───── Source document

HTML entities encode characters that have special meaning in HTML (<, >, &, ") and characters outside the ASCII range (accented letters, symbols, emoji). Proper encoding prevents XSS vulnerabilities when displaying user input and ensures text renders correctly across all browsers and character sets.

How to use it

  1. Paste text to encode HTML entities: & → &amp;, < → &lt;, > → &gt;, " → &quot;.
  2. Or paste HTML entities to decode them back to readable characters.
  3. Toggle between named entities (&amp;), decimal (&#38;), and hex (&#x26;) encoding.
  4. Use the XSS-safe mode to encode all potentially dangerous characters.

──────────
───── Source excerpt

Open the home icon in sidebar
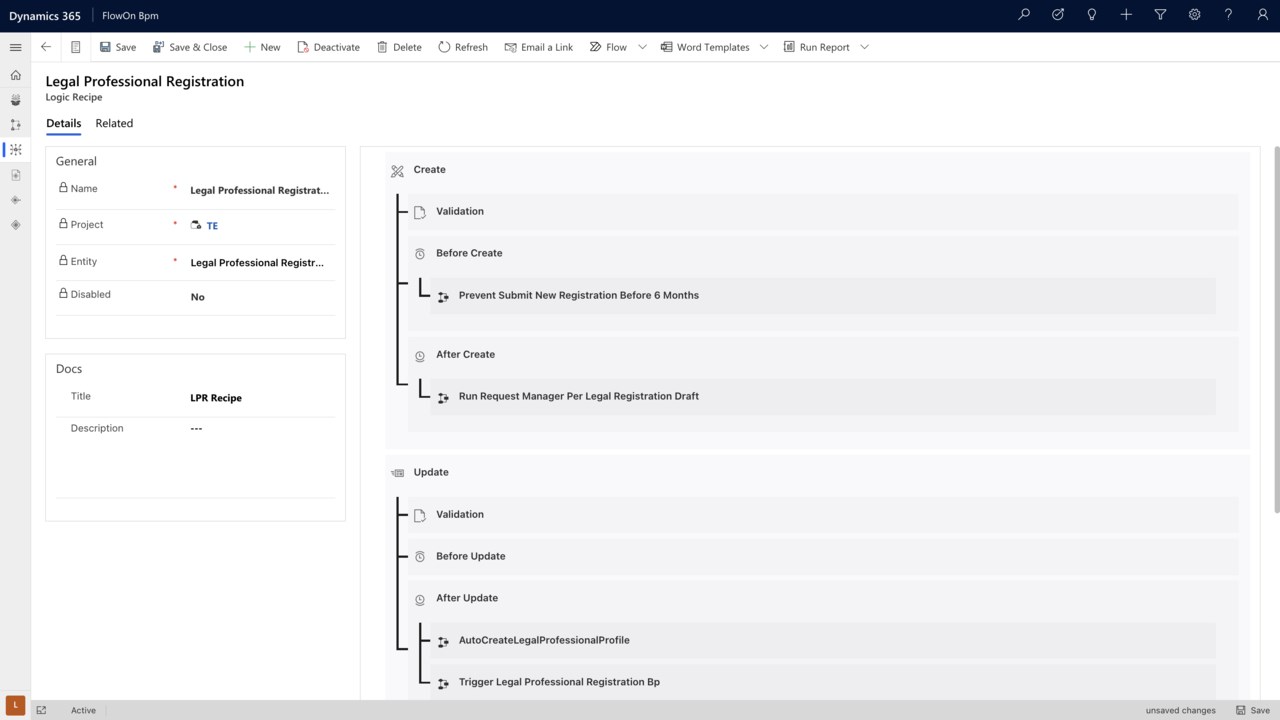Image resolution: width=1280 pixels, height=720 pixels. coord(15,75)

──────────

Answer these from the text on HTML entities, one per line:
1. Besides characters with special meaning in HTML, what other characters do HTML entities encode?
2. What entity does the " character become when encoded?
3. What three kinds of encoding can be toggled between?

| Complete output |
1. Characters outside the ASCII range, such as accented letters, symbols, and emoji.
2. &quot;
3. Named entities (&amp;), decimal (&#38;), and hex (&#x26;).